WHAT YOU HAVE TO DO: Starting at the top of the data and ending with the line containing "pyautogui.click(x=436, y=319)", swap "Mount Point" for "Mount Path" and give those lines again with nothing else changed.

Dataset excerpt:
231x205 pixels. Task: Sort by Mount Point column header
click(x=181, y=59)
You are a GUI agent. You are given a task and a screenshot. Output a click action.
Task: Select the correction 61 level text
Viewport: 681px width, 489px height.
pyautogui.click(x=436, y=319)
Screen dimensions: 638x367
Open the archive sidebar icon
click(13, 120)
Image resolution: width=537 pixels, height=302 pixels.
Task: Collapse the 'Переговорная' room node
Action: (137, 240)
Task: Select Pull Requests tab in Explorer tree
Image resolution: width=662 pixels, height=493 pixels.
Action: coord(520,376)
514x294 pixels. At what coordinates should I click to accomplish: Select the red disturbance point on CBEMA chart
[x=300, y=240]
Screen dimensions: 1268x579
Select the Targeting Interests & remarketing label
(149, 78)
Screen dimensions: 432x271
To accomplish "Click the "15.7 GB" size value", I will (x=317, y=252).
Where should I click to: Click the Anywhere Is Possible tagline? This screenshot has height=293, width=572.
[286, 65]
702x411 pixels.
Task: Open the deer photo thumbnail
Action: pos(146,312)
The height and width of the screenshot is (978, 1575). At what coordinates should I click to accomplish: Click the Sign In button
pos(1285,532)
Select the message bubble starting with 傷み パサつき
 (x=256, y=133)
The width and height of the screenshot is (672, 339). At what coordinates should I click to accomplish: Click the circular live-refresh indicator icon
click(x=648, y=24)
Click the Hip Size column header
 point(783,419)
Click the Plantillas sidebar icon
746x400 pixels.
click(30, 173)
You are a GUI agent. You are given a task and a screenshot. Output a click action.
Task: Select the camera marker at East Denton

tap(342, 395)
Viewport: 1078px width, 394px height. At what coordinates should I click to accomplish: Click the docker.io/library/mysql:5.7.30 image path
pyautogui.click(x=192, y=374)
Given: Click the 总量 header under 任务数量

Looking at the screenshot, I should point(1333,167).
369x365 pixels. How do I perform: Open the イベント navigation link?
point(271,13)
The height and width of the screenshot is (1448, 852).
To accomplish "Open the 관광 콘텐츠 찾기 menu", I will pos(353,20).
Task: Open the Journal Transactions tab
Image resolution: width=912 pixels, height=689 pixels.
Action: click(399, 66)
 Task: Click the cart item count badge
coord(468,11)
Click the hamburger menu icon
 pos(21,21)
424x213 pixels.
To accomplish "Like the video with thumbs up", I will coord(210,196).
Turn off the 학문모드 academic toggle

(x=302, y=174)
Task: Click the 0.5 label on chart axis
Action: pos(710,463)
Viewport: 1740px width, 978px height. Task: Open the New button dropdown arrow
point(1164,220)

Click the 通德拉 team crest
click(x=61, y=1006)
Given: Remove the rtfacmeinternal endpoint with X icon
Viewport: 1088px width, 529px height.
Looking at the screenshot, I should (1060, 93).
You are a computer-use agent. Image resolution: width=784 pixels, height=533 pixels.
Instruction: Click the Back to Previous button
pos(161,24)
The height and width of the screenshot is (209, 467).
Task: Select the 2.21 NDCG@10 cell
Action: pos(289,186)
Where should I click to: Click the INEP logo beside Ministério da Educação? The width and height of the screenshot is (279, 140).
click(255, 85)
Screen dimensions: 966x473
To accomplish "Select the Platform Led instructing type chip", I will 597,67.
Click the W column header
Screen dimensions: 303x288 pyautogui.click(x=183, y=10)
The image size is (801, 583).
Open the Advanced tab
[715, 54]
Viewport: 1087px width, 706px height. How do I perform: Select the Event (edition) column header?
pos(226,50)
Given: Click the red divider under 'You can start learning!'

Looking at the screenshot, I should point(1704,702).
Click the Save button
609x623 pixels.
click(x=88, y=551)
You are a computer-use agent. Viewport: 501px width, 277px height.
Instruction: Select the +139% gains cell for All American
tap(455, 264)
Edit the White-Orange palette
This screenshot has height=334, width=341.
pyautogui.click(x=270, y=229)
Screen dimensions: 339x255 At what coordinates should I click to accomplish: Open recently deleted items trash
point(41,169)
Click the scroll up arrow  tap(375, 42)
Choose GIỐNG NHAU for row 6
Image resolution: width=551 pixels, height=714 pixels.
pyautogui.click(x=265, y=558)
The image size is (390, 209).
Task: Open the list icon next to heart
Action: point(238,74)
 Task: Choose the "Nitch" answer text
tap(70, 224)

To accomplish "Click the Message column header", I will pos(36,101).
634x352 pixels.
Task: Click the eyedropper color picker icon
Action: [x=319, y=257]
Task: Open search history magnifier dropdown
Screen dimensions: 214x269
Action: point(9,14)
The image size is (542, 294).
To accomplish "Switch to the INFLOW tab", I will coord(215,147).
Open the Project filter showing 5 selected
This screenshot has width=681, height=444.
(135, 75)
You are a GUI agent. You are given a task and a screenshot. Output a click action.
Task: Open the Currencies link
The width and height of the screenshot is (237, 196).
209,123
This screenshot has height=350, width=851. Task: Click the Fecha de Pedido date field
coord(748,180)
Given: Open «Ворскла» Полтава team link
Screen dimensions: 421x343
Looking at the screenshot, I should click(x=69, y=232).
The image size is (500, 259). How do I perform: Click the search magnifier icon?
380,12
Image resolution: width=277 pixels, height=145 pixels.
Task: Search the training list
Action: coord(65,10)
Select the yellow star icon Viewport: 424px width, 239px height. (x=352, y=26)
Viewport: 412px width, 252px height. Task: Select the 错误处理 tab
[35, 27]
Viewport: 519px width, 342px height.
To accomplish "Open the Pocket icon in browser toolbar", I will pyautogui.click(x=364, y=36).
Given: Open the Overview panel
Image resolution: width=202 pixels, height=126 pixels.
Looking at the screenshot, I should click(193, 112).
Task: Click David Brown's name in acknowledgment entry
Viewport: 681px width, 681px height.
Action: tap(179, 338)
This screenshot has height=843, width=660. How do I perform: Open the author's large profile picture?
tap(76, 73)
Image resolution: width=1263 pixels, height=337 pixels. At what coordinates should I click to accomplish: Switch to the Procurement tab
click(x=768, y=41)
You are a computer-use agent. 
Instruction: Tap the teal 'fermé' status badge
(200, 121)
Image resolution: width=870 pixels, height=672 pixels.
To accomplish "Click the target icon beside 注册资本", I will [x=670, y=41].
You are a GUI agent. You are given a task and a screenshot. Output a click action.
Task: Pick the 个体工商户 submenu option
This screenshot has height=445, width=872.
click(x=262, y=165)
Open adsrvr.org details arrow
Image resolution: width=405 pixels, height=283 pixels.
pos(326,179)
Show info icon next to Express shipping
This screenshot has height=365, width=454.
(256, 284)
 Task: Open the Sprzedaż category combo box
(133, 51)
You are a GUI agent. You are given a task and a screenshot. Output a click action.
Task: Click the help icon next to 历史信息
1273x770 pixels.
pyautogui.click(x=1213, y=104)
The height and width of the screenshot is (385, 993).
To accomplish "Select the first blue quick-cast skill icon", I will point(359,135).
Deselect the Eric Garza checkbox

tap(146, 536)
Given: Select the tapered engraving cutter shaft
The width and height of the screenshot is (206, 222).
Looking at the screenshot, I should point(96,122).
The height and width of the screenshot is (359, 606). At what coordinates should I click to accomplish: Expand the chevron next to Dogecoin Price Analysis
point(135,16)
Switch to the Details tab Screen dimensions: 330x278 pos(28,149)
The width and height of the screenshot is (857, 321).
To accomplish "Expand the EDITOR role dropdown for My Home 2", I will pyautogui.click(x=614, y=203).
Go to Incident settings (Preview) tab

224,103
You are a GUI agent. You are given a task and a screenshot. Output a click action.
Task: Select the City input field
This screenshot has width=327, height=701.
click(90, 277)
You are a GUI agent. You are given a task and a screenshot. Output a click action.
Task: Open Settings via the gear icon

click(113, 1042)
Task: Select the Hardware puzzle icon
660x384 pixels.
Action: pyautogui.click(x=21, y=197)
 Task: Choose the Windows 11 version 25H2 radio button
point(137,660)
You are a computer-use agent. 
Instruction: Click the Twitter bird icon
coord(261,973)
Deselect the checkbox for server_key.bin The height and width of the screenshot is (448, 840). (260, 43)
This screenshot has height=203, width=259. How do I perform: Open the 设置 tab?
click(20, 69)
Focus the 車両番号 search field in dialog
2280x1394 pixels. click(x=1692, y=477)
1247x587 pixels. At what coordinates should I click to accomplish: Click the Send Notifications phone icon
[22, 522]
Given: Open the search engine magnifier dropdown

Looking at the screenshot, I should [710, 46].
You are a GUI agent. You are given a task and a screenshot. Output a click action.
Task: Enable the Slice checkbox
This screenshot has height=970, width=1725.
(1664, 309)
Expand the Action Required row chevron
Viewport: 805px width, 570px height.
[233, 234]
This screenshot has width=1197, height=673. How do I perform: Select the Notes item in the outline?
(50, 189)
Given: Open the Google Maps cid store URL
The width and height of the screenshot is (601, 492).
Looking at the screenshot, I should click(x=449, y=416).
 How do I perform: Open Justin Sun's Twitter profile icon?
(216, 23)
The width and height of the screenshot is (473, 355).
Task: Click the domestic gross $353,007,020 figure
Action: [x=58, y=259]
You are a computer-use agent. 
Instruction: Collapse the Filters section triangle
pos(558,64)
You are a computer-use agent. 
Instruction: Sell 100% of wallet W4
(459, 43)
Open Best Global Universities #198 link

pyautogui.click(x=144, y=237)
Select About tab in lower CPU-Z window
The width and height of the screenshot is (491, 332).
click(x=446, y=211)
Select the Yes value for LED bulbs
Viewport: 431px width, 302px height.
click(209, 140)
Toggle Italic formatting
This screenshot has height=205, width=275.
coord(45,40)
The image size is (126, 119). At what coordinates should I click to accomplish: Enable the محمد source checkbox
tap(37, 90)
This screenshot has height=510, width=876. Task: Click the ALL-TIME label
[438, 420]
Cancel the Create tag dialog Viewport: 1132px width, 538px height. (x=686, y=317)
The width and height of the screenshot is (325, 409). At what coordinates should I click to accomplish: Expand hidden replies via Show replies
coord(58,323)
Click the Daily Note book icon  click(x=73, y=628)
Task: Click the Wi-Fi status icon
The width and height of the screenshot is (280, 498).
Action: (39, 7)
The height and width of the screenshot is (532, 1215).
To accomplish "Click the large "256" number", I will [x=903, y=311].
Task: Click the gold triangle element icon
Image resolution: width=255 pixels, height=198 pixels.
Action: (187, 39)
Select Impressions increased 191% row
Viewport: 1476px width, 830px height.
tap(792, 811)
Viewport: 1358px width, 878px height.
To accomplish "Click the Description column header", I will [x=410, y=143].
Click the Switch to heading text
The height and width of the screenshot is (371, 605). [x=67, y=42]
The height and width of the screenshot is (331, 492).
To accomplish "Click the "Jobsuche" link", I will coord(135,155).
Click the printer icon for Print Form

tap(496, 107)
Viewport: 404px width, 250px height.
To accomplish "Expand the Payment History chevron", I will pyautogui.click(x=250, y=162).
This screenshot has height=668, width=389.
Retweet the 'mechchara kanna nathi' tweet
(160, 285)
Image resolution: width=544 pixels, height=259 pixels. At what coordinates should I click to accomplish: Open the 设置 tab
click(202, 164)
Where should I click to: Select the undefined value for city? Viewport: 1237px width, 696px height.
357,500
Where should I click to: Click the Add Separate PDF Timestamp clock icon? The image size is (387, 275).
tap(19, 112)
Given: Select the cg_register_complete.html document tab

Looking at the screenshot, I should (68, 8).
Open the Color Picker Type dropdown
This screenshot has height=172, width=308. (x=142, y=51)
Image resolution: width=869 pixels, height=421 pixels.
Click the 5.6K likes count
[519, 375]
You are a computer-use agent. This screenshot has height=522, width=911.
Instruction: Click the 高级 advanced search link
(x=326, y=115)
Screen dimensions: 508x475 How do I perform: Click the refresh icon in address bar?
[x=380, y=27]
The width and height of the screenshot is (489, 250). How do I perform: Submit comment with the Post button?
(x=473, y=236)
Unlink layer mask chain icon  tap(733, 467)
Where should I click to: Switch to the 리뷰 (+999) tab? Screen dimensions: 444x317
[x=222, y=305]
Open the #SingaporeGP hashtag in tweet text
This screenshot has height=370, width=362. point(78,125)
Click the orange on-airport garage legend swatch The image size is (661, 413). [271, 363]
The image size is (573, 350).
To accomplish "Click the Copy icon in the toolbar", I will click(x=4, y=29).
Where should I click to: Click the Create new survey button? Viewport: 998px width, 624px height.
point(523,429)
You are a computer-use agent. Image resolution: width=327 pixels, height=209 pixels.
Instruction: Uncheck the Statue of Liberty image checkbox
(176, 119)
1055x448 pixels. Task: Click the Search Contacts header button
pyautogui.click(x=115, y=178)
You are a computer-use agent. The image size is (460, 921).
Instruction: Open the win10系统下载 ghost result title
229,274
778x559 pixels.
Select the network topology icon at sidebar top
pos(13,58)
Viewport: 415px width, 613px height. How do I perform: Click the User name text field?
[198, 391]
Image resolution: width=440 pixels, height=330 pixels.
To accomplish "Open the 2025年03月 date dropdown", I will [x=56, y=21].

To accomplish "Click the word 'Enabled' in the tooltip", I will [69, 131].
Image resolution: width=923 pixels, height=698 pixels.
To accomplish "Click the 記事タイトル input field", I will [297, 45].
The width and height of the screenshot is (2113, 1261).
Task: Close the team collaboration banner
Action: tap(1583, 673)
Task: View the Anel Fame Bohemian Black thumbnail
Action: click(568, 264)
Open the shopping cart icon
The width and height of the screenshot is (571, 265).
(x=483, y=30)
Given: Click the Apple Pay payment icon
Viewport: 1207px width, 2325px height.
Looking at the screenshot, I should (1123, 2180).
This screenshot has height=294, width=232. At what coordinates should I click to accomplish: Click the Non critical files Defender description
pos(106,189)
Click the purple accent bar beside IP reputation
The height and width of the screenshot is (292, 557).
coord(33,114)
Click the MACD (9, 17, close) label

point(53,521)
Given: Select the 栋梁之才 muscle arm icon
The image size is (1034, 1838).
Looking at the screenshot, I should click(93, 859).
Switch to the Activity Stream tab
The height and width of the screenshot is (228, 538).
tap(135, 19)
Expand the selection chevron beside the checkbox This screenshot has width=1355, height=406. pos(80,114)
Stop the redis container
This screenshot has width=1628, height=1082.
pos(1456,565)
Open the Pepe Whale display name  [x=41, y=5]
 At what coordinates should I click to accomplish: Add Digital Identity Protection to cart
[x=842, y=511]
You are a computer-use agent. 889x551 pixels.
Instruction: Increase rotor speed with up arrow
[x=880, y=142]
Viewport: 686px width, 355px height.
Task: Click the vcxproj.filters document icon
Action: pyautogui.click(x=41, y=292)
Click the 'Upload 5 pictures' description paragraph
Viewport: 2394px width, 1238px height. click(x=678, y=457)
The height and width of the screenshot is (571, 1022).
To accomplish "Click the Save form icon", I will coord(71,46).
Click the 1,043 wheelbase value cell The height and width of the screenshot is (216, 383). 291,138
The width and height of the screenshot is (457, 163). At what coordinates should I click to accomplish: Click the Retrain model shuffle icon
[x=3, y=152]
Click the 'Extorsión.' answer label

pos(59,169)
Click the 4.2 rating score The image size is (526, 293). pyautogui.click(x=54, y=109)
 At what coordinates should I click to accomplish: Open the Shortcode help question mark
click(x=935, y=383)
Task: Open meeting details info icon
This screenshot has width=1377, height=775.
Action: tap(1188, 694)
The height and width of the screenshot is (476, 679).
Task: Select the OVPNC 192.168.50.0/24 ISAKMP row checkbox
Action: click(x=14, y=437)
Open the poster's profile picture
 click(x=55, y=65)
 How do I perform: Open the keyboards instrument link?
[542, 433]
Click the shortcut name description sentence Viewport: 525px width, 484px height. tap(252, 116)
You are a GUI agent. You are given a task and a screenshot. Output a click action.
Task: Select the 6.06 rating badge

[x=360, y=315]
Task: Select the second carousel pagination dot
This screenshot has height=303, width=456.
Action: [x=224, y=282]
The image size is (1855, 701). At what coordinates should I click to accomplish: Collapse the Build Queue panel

EXERCISE OUTPUT:
231x205 pixels. Task: Sort by Mount Path column header
click(x=181, y=59)
You are a GUI agent. You are given a task and a screenshot. Output a click action.
Task: Select the correction 61 level text
Viewport: 681px width, 489px height.
pyautogui.click(x=436, y=319)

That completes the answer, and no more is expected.